Opinion: Emanuel Could Learn a Thing or Two From Bill de Blasio

Mayor Emanuel and Bill de Blasio met for an hour Friday to discuss mayoral transition

Running a big city is hard. Especially if you’ve never done it before.

So it makes sense Chicago Mayor Rahm Emanuel and the likely next mayor of New York City, Bill de Blasio, got together for a chat on Friday.

According to reports, the two met for about an hour and discussed “transition and urban affairs.”

In many ways, Chicago and New York City are a lot alike. Both are experiencing crises in crime and paying the bills, and are struggling to figure out how to best educate its children. Both are huge points of entry for immigrant populations and represent a sea of conflicting demographic and ethnic groups. Both have entrenched political constituencies, such as public sector unions, financial elites and property owners, that must be placated and protected.

But despite some similarities, and a number of places where their political paths have crossed in the past, Emanuel and de Blasio could hardly be any different in their approach to running a city.

For many, de Blasio’s ascendency to the mayor’s office in New York, which he is expected to win handily in Tuesday's election, is both a model for how to approach big-city problems with a progressive agenda and a potential resurgence for left politics across America.
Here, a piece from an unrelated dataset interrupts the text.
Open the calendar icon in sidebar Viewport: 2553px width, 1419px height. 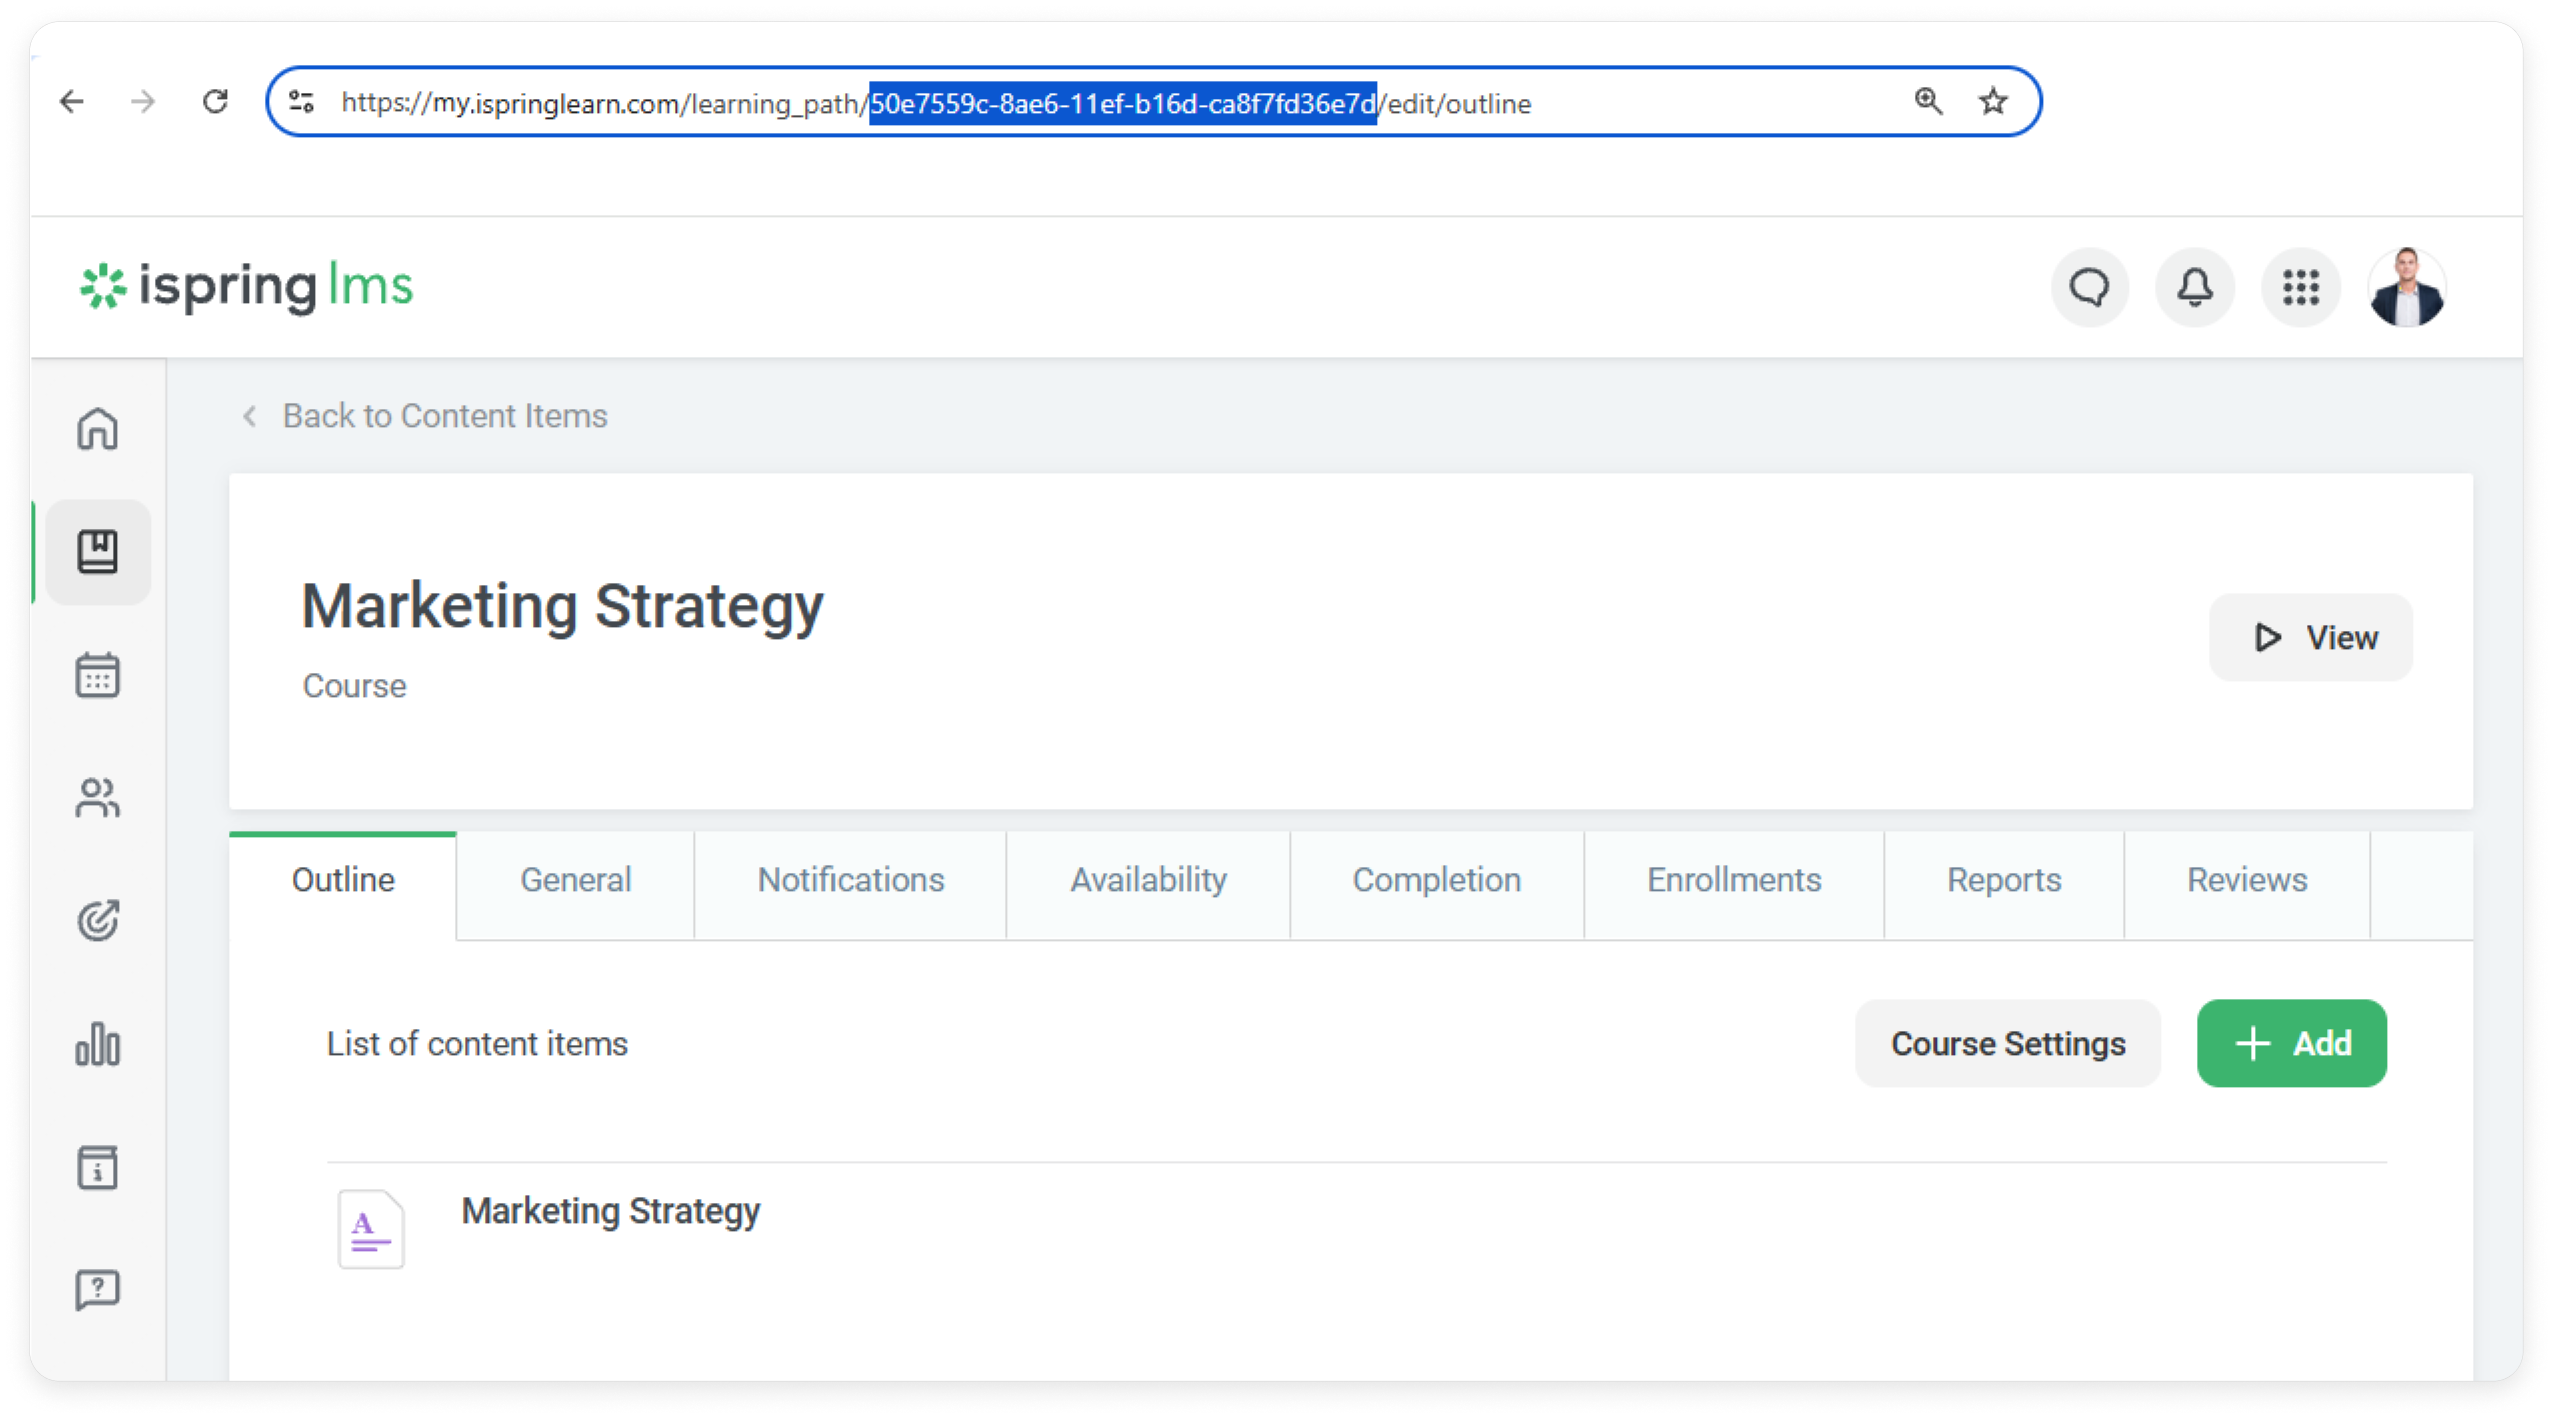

Meanwhile, here in Chicago, Mayor Emanuel is increasingly seen more as an heir to the current Republican mayor of New York, Michael Bloomberg: focused on the needs of the financial elite, disdainful of public sector employees and seeking to privatize as much of the city’s infrastructure and services as possible.

For his part, de Blasio has run an unabashedly liberal campaign. He’s highlighted what he calls a “tale of two cities” that explicitly highlights rising inequality. He’s promised to put an end to the divisive “stop and frisk” policies of the New York City police. He’s proposed raising taxes on the wealthy to help fund public education programs, and has advocated to ensure New York City workers have paid sick leave.

Mayor Emanuel? He’s closed public schools, shut down services most needed by the city’s poor and most vulnerable, catered to the top 1% of wage earners in the city and attacked public sector workers. And, instead of reaching out to attract supporters from across the city, as de Blasio has done, Emanuel has developed an increasingly insular, increasingly autocratic method of governing.

Many political observers could write these differences off as simply a matter of style or different philosophies on how to successfully run a big city with all of its challenges.

The thing is, Emanuel is supposed to be a Democratic—with a big “D”—mayor. And Democrats are supposed to be for things like inclusion, opportunity, the right to collectively bargain, and a fight against fundamental inequalities in American society.

Of the two, de Blasio’s already acting more like a liberal Democrat before he’s even elected than Rahm has more than two years into his term.

During their chat, Emanuel most likely had some very useful tips on how to run a big city and meet all of its challenges.

Hopefully, de Blasio had a few words in return for Emanuel on how to act like a big city Democratic mayor.

Or, better yet, the two can get together again in a few months and Bill can show Rahm exactly how it's done.